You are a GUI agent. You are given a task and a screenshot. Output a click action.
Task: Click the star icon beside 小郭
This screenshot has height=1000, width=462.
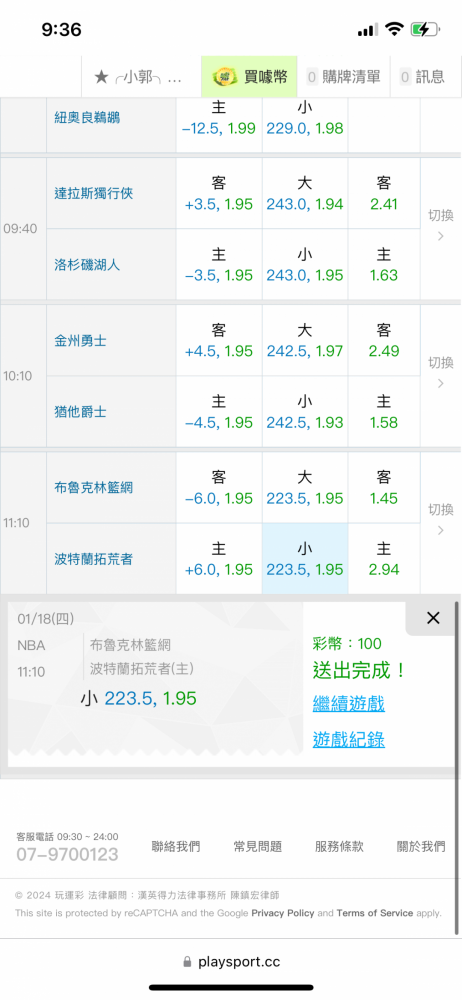pos(101,77)
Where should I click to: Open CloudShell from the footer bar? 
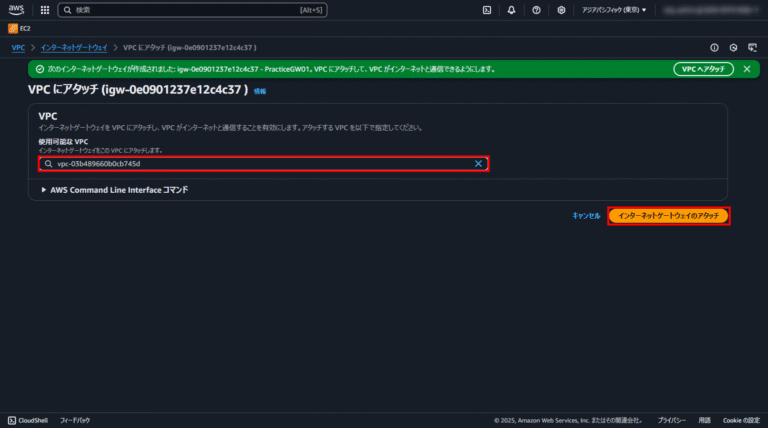pos(28,421)
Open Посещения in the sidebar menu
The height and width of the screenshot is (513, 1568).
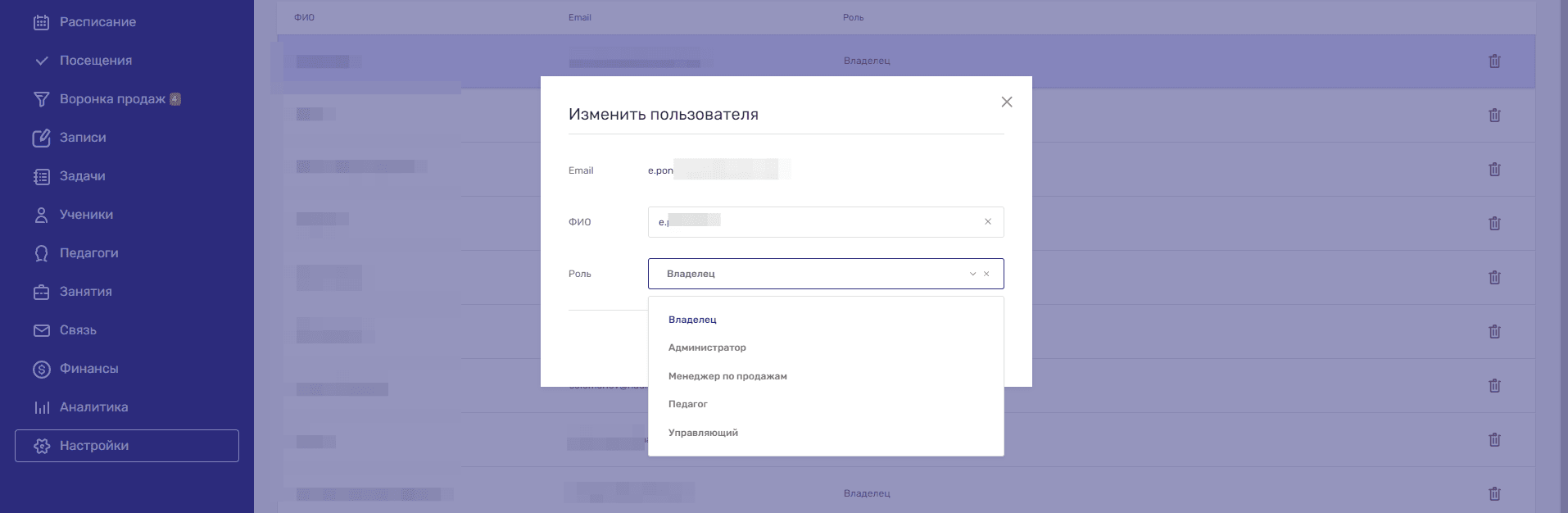[x=95, y=61]
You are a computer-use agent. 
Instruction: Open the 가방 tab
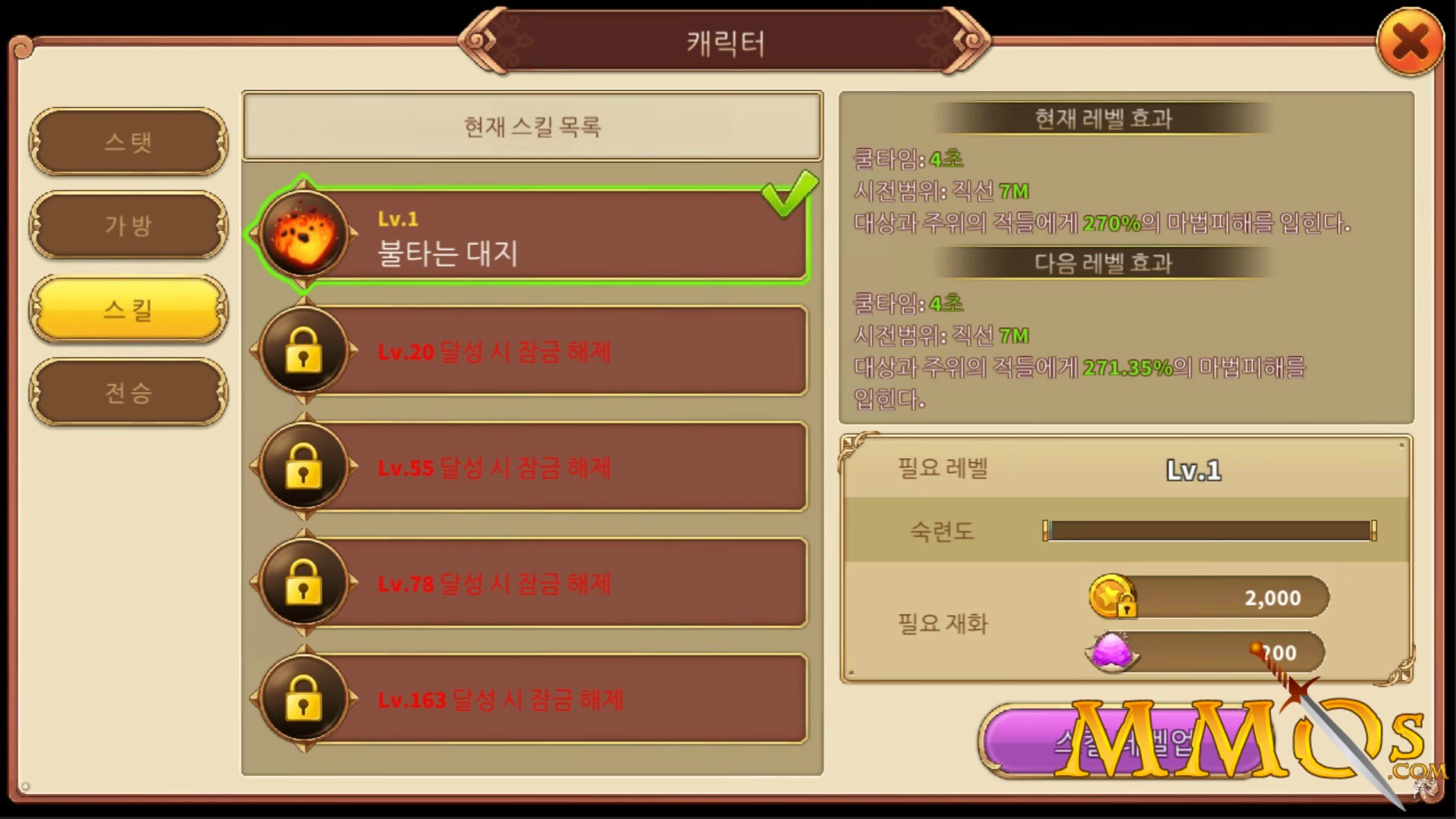tap(128, 225)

┄┄┄┄┄┄┄┄┄┄┄┄┄┄┄┄┄┄┄┄

=== Work task ===
Would you set down each line of the listing above exactly, apart from the pictures?

=== Task solution ===
You are a GUI agent. You are given a task and a screenshot. Output a click action.
Task: Click the star icon beside 小郭
This screenshot has height=1000, width=462.
pos(101,77)
Where should I click to: Open CloudShell from the footer bar? 
pos(28,421)
Open Посещения in the sidebar menu
The height and width of the screenshot is (513, 1568).
[x=95, y=61]
You are a computer-use agent. 
Instruction: Open the 가방 tab
tap(128, 225)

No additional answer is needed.